If you raise your arms a little, you can feel the arm muscles are engaged, but it's not too tiring to hold for a while. If you raise your arms over your head, you can feel your stomach muscles engaging. Engage them while sitting or standing, but make sure you can still breathe normally. Breathe through your nose, so that you stomach expands, not your chest. It takes some practice to get it down, but once you do, your stomach will feel better and look better. It's not something you can do constantly, but if you do it occasionally, your body will appreciate the effort.

Another quick 'weight loss' tip is to stand and sit with good posture. Slumping pushes the stomach out and rounds the shoulders making you look bigger and awkward. Stand up straight and you'll look taller and leaner immediately, you will also feel better about yourself.

Live long and prosper!

Tuesday, April 2, 2013

Unwritten

Hilary Weeks sings a song with the lyrics, "For the roads I've never traveled, for the pain I never knew, for the places that ... [I was] kept ... from, ... for the days that were not wasted, for the years not spent in vain, I'm grateful for the stories that remain unwritten."


My husband and I had both been engaged for a short time and broken it off before we met each other.
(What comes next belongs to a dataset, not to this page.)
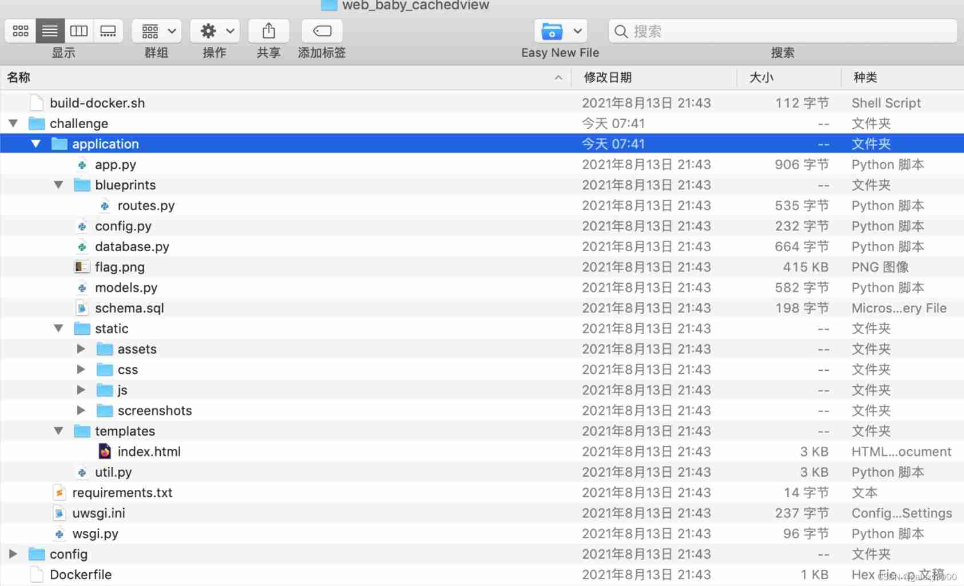Sort by the 大小 column header

761,78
We've talked about how life would have been different if we had married the other people, and we both agree it would not have been good.
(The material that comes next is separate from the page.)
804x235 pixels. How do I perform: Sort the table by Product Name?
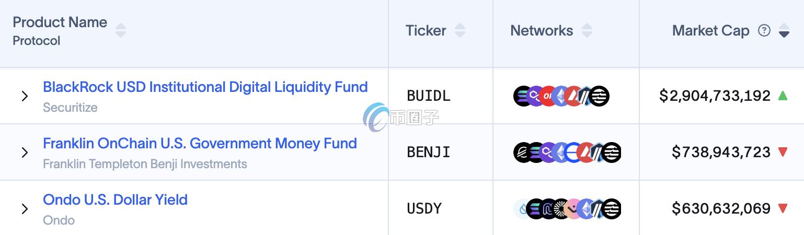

When my husband was deciding where to go for college, his mom encouraged him to go UVSC, now UVU. He decided to go to another school instead, but looking back, it is interesting she suggested that because that is where I went, and we would have been there at the same time for a couple years. We probably would have never met though, being in completely different degrees, and with him being a little ahead of me. Also, he wouldn't have wanted to date me because I would have been too young for him, just graduated from high school. The older people get, the less difference a few years makes.

Growing up where I did, every once excepted me to go to BYU because it's just what you do. My parents met at BYU and both graduated from there. I also expected I would go to BYU up through part of my senior year of high school. Someone suggested I should apply to UVSC as a back up. I wasn't worried about getting into BYU because I had good qualifications. I started my application to BYU, then halfway through I took a break and decided to look at UVSC's website. I filled out the application and at the end it said I'd been accepted to UVSC. I thought that was awesome, so I filled out the scholarship application and ended up getting one. I never finished my application to BYU, and I never regretted it. All my friends went to BYU, and several with similar qualifications got scholarships, so I probably could have too, but I didn't want to. Attending UVSC was a great experience for me. I learned more things, and different things than I would have at BYU.

These were major life change for me, and I am very glad I went down the paths I did, and very glad that I did not choose the other options.

There are many other things I'm glad have not happened to me, more serious things, like rape, abuse, war, loss of limbs, death, disease, serious sickness and pain, poverty, etc....

We all have our own personal demons from our own personal hells. I will always have to deal with my troubles, as will everyone else. I'm just grateful that I don't have the hells that others do. My life could be so much worse, and I'm grateful that it's not.

I know many people that can hardly think about what it would be like to have my personal hell. I think the same of others too. We deal with what we are given. Some days we deal better than others, but life moves on and so we have to also.


Many people say, count your blessings when you are feeling sad. Here's another suggestion- think of the places you were kept from. The paths you did not take. The days that were not wasted. The pain you never felt.

This is not to make your burden less real, less painful, or less important. It is to give you a perspective of what your life could be like. To help you realize that everyone is hurting, and in ways you would never want. To help you realize that you're not alone when you lie awake at two in the morning. Be grateful for the stories in your life that remain unwritten.